◆ ABOUT THIS EXERCISE
Copy nothing before the line containing "Click the temperature C unit label". Reproduce that line and all that follow, exactly, through the end of the records.

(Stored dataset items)
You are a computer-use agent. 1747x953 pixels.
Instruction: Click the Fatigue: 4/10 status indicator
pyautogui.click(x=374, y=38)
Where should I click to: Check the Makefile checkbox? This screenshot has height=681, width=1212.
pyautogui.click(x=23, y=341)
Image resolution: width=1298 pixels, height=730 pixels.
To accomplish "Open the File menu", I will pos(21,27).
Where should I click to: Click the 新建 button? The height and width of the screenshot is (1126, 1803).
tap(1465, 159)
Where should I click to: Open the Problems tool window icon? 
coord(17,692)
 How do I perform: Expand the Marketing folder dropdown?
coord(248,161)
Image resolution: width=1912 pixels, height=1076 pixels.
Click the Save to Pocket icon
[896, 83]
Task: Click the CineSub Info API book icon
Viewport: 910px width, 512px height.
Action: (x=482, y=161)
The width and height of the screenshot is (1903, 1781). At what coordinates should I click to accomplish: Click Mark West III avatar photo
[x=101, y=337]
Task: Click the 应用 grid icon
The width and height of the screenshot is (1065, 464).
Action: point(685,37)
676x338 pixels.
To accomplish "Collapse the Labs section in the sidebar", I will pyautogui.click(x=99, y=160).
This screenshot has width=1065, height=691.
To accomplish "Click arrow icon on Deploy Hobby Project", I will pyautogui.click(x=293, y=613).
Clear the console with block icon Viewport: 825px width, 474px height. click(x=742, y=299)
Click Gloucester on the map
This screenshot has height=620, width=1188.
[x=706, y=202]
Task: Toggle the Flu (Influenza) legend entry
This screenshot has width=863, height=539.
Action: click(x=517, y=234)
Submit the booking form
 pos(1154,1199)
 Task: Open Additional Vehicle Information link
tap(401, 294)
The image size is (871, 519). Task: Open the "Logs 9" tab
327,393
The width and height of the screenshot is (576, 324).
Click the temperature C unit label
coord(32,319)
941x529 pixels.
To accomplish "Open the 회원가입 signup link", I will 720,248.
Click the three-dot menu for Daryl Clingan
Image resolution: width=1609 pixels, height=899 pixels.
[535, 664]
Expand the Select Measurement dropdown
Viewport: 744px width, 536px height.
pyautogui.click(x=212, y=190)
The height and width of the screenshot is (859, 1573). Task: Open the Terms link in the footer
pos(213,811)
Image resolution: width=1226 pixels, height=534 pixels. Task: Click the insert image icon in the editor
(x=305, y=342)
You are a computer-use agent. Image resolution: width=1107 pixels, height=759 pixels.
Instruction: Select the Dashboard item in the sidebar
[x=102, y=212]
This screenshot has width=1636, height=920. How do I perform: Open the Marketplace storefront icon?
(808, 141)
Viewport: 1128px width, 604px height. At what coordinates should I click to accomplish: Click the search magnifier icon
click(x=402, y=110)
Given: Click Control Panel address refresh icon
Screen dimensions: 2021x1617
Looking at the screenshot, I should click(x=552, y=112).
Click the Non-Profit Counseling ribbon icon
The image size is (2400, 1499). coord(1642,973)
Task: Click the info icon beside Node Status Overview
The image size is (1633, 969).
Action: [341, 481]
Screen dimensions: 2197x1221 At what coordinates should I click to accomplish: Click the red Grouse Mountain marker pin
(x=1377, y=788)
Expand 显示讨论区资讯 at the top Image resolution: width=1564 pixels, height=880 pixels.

◆ RESPONSE BELOW
Click the temperature C unit label
coord(32,319)
941x529 pixels.
To accomplish "Open the 회원가입 signup link", I will 720,248.
Click the three-dot menu for Daryl Clingan
Image resolution: width=1609 pixels, height=899 pixels.
[535, 664]
Expand the Select Measurement dropdown
Viewport: 744px width, 536px height.
pyautogui.click(x=212, y=190)
The height and width of the screenshot is (859, 1573). Task: Open the Terms link in the footer
pos(213,811)
Image resolution: width=1226 pixels, height=534 pixels. Task: Click the insert image icon in the editor
(x=305, y=342)
You are a computer-use agent. Image resolution: width=1107 pixels, height=759 pixels.
Instruction: Select the Dashboard item in the sidebar
[x=102, y=212]
This screenshot has width=1636, height=920. How do I perform: Open the Marketplace storefront icon?
(808, 141)
Viewport: 1128px width, 604px height. At what coordinates should I click to accomplish: Click the search magnifier icon
click(x=402, y=110)
Given: Click Control Panel address refresh icon
Screen dimensions: 2021x1617
Looking at the screenshot, I should click(x=552, y=112).
Click the Non-Profit Counseling ribbon icon
The image size is (2400, 1499). coord(1642,973)
Task: Click the info icon beside Node Status Overview
The image size is (1633, 969).
Action: [341, 481]
Screen dimensions: 2197x1221 At what coordinates should I click to accomplish: Click the red Grouse Mountain marker pin
(x=1377, y=788)
Expand 显示讨论区资讯 at the top Image resolution: width=1564 pixels, height=880 pixels.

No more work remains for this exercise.